All Aggregate Analysis pipelines incorporate a few number of common processes as well as steps geared towards each individual sequencing technology or dataset.

Steps:

  1. Aggregating Bam Files with unique mapped reads to Cell Types.
  2. Peak Calling with MACS2.
  3. Creating BigWig files for UCSC Genome Browser.
  4. Creating auxiliary files for building custom UCSC track hubs.
  5. Single cell RNA downstream analysis using Seurat (only for scRNA-Seq pipeline)
  6. Making h5ad files for visualization in Cellxgene (only for scRNA-Seq pipeline)

We have designed an additional downstream analysis pipeline (see Integrate-MultiOmics-Tracks) to build a large custom UCSC Track Hub of combined scRNA-Seq, scATAC-Seq and CAGE-Seq analysis.
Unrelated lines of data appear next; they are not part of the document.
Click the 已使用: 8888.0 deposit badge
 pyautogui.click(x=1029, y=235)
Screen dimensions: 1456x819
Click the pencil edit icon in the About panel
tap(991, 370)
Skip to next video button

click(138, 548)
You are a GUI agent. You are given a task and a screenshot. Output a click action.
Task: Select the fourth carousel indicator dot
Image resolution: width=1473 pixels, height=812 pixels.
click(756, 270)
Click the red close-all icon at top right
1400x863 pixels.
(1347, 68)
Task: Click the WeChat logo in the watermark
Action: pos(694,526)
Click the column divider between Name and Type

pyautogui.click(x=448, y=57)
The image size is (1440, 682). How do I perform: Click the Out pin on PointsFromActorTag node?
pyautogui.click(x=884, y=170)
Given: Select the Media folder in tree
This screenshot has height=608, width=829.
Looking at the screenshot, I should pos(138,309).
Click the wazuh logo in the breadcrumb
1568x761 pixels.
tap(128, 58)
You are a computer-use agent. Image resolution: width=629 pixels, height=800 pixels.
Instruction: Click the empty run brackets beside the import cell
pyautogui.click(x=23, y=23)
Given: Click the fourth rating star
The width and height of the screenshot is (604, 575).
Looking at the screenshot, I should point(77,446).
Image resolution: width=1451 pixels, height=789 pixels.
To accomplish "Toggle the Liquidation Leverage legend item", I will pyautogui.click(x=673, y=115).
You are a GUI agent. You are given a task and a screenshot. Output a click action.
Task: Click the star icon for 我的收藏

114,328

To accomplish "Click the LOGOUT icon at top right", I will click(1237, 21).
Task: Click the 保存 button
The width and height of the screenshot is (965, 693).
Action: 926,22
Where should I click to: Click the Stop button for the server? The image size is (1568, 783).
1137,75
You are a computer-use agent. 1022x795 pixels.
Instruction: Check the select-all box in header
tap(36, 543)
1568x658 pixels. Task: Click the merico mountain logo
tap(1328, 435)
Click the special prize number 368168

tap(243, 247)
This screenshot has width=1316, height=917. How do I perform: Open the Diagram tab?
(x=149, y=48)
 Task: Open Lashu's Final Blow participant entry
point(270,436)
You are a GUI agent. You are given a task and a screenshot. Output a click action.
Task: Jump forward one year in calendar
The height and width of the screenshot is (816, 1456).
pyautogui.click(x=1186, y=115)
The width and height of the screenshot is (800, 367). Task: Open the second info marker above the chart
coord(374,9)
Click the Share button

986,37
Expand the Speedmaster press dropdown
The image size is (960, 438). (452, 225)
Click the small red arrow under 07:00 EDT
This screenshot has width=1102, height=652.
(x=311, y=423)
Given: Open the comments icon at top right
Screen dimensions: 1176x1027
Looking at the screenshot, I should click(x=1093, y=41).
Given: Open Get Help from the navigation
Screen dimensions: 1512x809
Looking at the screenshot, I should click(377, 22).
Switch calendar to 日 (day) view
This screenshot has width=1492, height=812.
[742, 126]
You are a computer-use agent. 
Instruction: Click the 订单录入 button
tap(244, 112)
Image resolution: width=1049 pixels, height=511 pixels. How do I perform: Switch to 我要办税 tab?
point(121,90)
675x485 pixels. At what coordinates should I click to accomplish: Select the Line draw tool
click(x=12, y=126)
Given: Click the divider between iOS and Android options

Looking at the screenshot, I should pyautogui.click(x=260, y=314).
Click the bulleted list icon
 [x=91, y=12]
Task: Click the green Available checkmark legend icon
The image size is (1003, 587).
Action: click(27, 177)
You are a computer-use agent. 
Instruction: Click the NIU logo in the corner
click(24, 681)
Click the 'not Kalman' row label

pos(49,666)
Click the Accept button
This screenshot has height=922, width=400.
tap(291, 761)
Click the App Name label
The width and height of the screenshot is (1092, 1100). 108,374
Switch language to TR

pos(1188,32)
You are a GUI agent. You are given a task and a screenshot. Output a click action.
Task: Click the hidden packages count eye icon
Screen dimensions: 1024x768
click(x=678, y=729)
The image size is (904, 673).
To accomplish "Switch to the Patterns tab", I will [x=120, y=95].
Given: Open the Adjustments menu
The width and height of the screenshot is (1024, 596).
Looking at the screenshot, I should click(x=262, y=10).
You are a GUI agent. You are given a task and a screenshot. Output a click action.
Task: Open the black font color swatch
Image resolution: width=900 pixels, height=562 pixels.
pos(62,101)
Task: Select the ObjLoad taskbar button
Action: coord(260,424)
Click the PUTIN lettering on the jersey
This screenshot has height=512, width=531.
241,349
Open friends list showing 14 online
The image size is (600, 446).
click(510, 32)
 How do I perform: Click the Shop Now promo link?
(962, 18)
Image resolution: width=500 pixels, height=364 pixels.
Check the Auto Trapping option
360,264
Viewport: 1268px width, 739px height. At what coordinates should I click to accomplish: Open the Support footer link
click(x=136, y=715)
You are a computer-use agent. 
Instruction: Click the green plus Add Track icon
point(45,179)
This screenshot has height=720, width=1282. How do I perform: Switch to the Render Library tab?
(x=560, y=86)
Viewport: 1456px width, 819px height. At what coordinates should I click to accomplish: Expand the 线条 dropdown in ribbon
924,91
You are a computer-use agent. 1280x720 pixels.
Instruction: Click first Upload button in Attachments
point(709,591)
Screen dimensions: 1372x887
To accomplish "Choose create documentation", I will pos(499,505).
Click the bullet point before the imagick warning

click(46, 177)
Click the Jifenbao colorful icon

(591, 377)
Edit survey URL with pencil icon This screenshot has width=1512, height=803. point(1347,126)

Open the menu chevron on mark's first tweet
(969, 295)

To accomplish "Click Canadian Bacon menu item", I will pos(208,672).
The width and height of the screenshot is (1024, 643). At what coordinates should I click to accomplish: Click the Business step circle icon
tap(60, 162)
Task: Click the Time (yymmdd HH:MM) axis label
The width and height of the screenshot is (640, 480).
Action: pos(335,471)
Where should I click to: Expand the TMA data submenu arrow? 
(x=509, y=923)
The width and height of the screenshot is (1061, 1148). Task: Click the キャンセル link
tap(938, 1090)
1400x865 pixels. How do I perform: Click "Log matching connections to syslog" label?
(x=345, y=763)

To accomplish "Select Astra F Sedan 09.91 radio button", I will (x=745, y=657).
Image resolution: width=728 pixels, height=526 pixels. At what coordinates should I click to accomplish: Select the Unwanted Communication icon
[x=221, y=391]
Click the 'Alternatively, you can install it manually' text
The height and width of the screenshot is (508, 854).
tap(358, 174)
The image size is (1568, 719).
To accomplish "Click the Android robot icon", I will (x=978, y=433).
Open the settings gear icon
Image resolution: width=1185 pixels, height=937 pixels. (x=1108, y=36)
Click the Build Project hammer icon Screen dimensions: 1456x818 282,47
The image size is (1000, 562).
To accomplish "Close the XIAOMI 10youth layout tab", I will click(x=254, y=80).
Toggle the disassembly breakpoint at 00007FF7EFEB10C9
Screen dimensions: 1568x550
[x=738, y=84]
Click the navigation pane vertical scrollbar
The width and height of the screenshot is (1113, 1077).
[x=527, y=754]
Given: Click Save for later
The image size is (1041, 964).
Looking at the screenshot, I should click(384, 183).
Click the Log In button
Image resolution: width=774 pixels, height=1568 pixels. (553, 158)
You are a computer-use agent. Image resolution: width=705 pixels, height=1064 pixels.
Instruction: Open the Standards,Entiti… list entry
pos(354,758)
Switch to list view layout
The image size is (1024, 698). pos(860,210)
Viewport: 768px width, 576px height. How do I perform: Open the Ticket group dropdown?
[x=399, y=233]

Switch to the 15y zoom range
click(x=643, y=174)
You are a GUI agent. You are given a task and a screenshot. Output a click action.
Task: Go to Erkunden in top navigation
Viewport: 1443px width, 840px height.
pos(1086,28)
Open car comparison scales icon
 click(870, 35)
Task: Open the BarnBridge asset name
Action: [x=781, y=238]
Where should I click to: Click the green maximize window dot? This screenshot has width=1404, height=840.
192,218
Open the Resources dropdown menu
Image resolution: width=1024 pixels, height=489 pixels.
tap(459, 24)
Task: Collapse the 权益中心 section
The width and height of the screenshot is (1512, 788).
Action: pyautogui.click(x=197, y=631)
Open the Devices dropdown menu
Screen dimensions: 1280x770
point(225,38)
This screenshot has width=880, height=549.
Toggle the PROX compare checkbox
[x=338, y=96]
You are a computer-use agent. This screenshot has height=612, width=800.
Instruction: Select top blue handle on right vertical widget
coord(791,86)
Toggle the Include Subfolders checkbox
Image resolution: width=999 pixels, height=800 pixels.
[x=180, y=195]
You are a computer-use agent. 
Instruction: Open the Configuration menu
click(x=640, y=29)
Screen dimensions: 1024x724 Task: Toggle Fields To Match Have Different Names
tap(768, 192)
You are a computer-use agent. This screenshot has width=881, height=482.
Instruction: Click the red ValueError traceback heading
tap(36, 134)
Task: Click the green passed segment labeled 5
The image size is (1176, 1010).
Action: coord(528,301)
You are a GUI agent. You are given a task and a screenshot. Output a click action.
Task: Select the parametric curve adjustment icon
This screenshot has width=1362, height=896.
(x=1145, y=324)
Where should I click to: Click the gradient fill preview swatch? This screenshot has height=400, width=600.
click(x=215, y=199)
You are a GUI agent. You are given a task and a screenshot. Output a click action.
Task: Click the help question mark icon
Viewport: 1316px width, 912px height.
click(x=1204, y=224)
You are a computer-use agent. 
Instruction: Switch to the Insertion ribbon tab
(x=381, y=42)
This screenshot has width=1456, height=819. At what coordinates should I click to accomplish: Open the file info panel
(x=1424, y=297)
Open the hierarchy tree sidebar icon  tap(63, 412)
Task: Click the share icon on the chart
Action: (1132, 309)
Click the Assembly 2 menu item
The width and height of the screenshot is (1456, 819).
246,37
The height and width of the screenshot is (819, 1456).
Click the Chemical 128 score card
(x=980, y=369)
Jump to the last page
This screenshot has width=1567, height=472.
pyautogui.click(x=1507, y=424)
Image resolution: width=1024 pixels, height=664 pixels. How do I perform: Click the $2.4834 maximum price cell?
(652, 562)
The resulting UCSC track hub can be accessed from here: mouse and human.


Aggregate Analysis (Tasic 2018)

scATAC-Seq Aggregate Analysis

Cage-Seq Aggregate Analysis

Integrate-MultiOmics-Tracks


The Integrate-MultiOmics-Tracks pipeline generates a custom USCS Track Hub and auxiliary tables for interrogating RNA, ATAC and CAGE seq reads from following studies:

Steps:

  1. Collect bigWig files from multiple DolphinNext runs.
  2. Build a custom UCSC track hub for all tracks of scRNA-Seq, scATAC-Seq and CAGE-Seq reads
  3. Aggregate counts from scRNA-seq data for each cell type.